I guess I might tell friends who have a similar taste in a particular genre. I’m like other people, I get lost on YouTube, drilling down some nights for a couple hours and I’ll send links around. Like the other night a song came to mind and I was trying to tell my son about it and I could have sworn it was a Nat King Cole song called “If I Had to Choose” but that just turned out to be in the first line. It was actually called “That Sunday, That Summer” and I found a really good YouTube rip and I sent it to way too many people. It was just unbelievably gorgeous.

Do you share music with your son a lot?
When my son was 16 we started golfing together, so we were in the car for longer periods of time on the way to courses. During those trips I started turning him on to the rock that I loved listening to when I was a rock radio DJ, which would have been around 1976. That was the beginning of the progressive rock or album rock era — at least it was in Canada. So I was playing Led Zeppelin, Genesis, Jeff Beck, Rush, stuff like that.

What’s your favorite song of all time?
There are songs that haunt me. I say haunt me because they’ve stayed with me for so long. The Beach Boys’ “God Only Knows” is another like that. There’s a Bach piece, don’t ask me the name of it, and it sounds like something McCartney could have written. It’s 400 years old and it’s always coming into my head. There’s a Genesis album, Selling England by the Pound, that has incredible riffs and melodies and it’s also always coming to mind. I have the same feelings for Yes.

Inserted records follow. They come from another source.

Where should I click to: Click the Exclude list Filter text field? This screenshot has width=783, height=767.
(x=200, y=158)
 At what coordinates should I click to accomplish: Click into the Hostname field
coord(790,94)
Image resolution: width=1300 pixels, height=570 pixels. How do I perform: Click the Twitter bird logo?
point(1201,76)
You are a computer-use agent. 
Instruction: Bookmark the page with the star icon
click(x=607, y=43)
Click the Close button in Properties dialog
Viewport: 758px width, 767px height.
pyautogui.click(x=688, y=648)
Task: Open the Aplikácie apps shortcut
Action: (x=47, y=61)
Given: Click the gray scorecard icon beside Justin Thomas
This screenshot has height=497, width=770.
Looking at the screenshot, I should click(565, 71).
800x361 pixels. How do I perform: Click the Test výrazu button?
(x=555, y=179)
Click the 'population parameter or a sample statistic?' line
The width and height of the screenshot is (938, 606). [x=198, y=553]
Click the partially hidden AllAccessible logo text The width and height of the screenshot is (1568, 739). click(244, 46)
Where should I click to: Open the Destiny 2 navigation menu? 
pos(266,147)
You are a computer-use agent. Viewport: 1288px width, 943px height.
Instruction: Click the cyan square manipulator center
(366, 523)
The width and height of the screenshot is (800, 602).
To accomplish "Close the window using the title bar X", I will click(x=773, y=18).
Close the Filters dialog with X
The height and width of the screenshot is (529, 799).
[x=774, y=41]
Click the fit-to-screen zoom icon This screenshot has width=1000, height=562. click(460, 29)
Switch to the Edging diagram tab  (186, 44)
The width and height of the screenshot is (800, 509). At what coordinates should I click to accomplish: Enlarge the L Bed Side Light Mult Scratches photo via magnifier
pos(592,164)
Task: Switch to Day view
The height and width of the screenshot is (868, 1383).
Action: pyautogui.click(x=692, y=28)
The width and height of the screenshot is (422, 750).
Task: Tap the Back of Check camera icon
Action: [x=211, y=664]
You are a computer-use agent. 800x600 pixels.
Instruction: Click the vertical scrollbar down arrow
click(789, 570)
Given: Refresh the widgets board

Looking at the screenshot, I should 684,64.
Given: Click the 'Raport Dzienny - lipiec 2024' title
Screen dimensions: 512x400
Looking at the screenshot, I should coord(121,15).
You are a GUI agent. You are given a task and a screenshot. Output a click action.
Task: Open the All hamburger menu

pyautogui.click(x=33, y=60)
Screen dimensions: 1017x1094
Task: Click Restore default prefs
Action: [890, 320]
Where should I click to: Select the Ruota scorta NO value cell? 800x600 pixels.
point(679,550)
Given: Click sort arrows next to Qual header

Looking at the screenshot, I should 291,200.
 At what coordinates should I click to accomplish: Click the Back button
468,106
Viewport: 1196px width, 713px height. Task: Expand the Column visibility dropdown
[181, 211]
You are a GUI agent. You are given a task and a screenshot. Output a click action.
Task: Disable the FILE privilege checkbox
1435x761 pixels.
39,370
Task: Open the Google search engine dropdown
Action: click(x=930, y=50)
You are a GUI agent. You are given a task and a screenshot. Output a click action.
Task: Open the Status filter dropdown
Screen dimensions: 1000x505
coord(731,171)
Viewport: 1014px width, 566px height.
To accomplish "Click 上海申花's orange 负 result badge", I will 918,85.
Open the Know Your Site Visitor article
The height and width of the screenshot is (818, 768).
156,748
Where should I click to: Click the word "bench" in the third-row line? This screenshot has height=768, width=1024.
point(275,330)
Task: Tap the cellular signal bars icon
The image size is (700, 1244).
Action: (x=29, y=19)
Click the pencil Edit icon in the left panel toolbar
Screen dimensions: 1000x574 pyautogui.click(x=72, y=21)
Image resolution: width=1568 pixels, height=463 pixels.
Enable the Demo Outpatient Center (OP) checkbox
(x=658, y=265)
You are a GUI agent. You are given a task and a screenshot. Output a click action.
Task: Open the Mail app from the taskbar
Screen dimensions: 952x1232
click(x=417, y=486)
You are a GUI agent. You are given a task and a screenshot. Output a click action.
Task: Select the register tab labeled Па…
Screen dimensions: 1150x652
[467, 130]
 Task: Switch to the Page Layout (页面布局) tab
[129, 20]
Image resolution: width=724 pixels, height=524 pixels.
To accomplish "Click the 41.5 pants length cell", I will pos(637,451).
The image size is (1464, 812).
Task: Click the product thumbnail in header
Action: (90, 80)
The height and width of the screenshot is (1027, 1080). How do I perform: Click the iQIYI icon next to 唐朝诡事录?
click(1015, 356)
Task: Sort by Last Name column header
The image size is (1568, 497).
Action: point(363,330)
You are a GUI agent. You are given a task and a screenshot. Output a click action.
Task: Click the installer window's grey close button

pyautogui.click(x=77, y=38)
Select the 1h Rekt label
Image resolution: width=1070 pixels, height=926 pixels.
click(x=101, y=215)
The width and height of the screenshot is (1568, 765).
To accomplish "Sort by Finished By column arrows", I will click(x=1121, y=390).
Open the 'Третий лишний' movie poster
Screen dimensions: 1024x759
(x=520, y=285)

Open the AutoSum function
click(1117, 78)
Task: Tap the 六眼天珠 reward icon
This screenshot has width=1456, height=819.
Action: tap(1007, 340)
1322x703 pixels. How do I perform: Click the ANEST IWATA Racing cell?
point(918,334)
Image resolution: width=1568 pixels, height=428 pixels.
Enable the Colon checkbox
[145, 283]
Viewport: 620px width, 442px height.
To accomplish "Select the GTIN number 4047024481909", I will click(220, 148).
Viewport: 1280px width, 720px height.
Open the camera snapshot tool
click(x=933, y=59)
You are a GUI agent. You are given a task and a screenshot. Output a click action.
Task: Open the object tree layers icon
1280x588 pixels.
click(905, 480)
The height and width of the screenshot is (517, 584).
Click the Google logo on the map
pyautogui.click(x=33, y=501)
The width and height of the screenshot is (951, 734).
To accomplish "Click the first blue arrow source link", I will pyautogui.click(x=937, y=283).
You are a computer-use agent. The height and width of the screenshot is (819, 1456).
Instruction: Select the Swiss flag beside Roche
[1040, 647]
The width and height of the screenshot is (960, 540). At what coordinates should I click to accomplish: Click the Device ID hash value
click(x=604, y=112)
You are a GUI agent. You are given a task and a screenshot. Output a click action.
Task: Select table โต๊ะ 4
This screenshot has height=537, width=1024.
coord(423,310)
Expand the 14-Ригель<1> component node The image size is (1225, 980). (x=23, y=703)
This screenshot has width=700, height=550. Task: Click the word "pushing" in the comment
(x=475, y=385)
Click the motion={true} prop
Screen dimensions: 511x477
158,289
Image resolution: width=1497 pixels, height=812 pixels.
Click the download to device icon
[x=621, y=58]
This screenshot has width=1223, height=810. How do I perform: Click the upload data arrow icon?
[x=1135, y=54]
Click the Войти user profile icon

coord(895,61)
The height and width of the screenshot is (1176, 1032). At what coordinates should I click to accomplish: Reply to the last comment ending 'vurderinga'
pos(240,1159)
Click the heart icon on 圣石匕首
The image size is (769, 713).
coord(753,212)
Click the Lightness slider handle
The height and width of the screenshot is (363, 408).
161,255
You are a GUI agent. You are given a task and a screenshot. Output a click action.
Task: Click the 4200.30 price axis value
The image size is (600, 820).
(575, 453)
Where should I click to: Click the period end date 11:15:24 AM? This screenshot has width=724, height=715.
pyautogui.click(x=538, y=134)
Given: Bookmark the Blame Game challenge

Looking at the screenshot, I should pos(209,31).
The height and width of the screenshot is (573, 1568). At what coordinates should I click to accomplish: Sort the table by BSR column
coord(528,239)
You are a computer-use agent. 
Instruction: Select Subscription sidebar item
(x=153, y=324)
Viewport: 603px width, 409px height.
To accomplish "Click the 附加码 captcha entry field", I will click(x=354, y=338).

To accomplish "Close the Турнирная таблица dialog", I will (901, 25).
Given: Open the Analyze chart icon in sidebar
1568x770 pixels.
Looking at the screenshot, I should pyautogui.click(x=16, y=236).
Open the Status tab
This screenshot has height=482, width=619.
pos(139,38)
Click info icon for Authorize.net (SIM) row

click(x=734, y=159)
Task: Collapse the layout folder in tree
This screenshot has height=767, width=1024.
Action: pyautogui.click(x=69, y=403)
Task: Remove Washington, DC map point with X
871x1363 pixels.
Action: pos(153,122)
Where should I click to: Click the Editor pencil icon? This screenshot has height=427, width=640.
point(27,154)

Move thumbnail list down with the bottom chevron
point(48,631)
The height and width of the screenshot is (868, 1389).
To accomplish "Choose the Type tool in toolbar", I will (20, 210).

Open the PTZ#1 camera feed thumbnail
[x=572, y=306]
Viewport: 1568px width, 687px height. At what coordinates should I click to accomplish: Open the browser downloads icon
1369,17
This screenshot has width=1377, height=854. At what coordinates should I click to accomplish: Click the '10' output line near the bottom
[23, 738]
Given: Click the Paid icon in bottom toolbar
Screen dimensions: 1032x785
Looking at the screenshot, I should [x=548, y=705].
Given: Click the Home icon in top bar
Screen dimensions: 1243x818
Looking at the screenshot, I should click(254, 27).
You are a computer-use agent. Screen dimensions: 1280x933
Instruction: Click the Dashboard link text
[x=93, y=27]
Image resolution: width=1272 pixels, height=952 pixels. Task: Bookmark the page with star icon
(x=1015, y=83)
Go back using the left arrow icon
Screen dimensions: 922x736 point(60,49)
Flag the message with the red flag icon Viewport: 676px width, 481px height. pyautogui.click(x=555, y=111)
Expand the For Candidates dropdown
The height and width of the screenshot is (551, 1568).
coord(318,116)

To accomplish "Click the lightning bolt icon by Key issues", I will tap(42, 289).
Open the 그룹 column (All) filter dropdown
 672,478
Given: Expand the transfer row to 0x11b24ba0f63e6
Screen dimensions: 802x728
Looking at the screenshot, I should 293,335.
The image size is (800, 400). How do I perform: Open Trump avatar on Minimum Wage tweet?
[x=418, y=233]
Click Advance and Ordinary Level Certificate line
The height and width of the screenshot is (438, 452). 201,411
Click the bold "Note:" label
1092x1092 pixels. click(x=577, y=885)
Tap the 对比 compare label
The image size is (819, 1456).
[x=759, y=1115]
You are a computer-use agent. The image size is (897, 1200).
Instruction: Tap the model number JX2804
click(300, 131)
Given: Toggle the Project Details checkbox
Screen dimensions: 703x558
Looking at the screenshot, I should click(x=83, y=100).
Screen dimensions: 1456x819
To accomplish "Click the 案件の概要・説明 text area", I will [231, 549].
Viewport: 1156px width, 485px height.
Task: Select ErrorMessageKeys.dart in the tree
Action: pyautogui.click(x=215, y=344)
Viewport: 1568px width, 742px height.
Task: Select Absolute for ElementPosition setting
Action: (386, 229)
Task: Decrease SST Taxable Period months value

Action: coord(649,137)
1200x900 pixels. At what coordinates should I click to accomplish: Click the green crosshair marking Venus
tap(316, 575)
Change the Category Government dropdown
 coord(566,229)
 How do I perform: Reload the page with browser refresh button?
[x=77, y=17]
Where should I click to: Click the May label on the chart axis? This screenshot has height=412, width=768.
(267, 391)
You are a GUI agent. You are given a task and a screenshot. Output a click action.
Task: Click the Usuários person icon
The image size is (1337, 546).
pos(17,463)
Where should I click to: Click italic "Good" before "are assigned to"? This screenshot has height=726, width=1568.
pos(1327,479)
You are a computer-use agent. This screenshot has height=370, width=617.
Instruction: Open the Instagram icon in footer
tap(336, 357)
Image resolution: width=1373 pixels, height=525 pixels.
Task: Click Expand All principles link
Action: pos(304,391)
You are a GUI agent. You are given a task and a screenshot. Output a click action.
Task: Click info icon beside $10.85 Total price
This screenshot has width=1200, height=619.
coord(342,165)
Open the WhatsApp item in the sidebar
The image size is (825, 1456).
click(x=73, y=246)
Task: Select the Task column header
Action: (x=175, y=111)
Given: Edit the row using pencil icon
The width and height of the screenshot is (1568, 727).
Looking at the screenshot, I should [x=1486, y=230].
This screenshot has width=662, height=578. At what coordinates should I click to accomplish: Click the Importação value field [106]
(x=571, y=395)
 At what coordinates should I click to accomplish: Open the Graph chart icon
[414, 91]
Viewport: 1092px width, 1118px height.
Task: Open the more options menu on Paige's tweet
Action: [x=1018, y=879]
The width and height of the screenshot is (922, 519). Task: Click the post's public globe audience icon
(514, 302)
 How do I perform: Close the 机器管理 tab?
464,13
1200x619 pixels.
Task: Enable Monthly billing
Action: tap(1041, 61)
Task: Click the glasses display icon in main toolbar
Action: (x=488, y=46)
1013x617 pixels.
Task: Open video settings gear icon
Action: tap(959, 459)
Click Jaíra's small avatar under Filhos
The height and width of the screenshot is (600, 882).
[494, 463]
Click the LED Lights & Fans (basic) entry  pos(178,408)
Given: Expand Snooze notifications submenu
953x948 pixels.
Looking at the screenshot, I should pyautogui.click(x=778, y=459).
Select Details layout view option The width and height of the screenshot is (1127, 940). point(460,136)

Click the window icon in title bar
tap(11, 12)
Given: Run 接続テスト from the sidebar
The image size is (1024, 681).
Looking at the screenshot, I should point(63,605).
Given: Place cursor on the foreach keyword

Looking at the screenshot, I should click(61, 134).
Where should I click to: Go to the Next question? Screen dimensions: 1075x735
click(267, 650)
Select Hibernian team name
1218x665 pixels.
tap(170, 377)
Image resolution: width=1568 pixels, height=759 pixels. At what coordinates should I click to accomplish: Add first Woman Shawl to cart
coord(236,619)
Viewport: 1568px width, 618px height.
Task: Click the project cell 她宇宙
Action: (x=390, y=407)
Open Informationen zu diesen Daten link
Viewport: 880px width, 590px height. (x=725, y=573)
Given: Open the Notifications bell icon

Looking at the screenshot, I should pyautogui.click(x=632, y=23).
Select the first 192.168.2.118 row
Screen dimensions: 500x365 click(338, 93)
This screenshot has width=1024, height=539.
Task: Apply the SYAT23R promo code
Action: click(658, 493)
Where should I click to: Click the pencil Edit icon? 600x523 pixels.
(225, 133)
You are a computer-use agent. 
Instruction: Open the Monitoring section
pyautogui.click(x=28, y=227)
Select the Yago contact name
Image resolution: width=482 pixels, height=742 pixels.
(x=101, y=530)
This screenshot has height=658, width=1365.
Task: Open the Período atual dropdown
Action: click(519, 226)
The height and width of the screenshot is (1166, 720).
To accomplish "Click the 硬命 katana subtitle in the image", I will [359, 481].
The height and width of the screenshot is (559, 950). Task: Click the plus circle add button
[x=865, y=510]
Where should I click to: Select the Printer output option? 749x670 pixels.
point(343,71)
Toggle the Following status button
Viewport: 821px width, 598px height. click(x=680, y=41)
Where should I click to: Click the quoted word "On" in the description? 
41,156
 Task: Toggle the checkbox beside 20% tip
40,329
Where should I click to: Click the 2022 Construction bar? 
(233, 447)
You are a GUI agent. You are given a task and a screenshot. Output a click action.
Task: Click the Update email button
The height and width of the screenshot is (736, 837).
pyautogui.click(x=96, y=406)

Going back to your fellow Torontonians Rush: You have a long history with them, right?
Geddy Lee and I went to the same grade school. He moved away when we were still young but I remember him like I do all my friends from back then. Then in 1982 Dave Thomas and I were approached to do a record as the McKenzie Brothers on Anthem Records, the same label that Rush was on. So when we did the album we wound up having Geddy sing the vocal lead for the first single, “Take Off.” That was the first time I had seen him since we were kids and the first time he had this enormous success. I’ve seen him subsequently a number of times and he always says, “That’s the only number one record I’ve ever had!” Which is insane to me because those guys have sold about a 150 zillion records.